- WORK TASK: Read the records below. Copy each line where the string "computer" occurs.

- DATA EXCERPTS:

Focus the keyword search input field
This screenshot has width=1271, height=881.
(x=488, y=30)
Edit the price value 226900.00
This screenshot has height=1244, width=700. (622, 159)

--

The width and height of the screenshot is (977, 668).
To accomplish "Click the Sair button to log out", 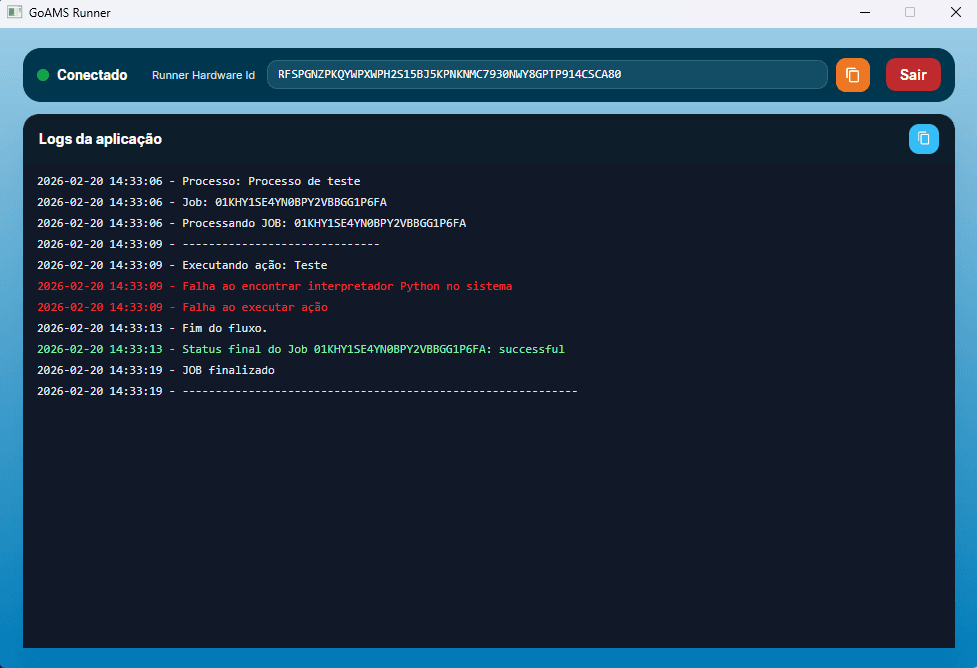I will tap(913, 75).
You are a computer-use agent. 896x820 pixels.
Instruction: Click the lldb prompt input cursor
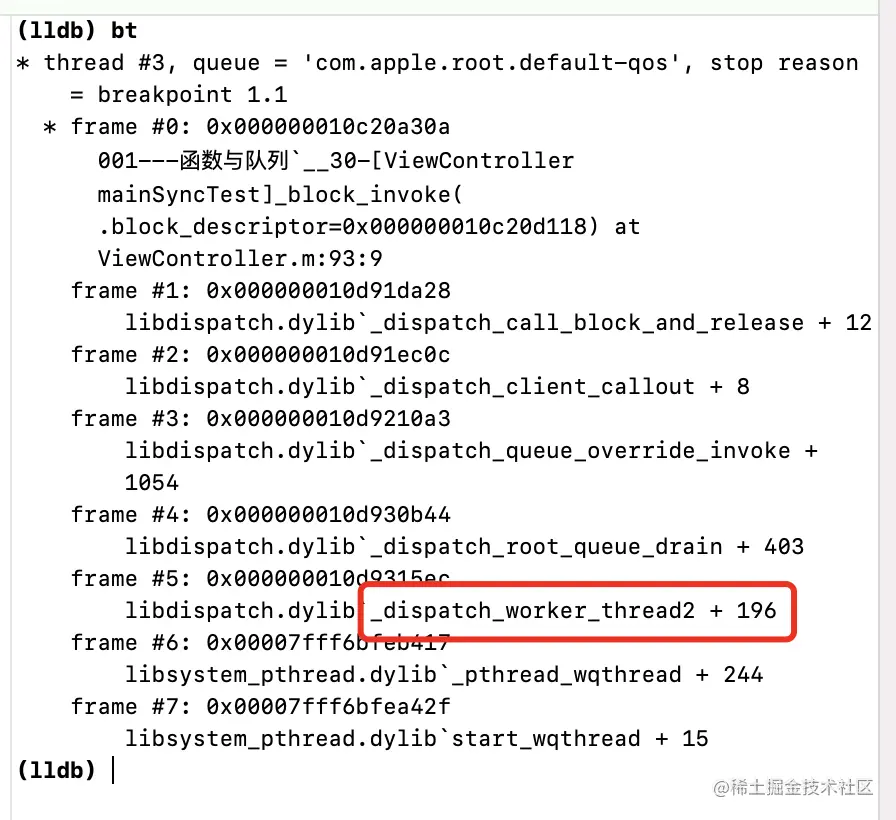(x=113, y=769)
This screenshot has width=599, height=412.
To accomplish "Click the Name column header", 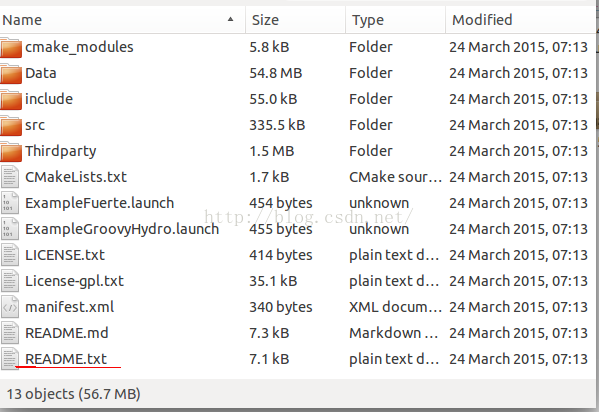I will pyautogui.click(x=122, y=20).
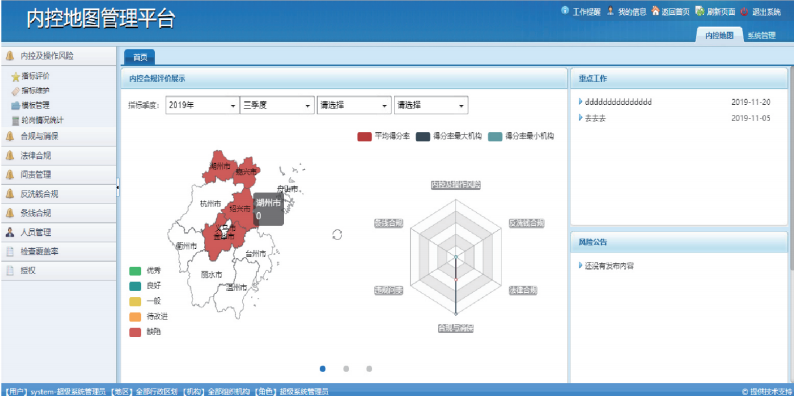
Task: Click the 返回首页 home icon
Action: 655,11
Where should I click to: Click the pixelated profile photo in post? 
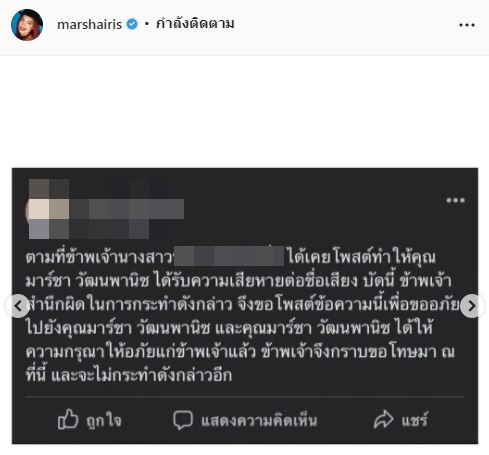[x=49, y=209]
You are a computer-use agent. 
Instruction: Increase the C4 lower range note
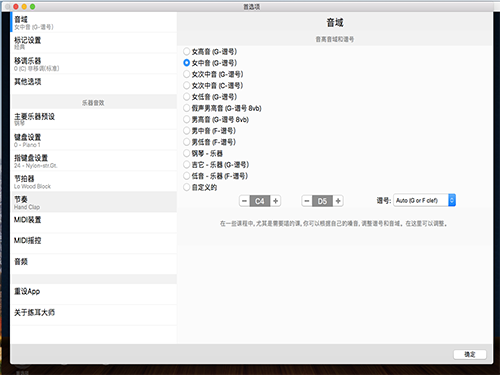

==

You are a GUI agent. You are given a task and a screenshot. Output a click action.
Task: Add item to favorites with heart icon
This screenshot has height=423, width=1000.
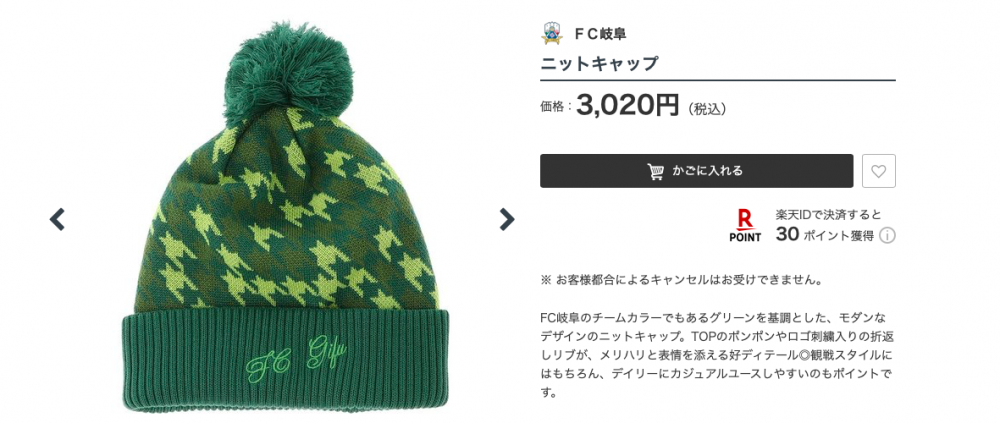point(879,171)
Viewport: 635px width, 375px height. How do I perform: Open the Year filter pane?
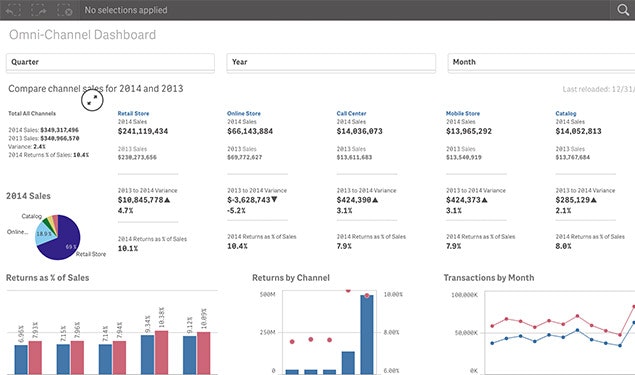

- RESULT:
You are a computer-use agent. 896x820 pixels.
You are a computer-use agent. 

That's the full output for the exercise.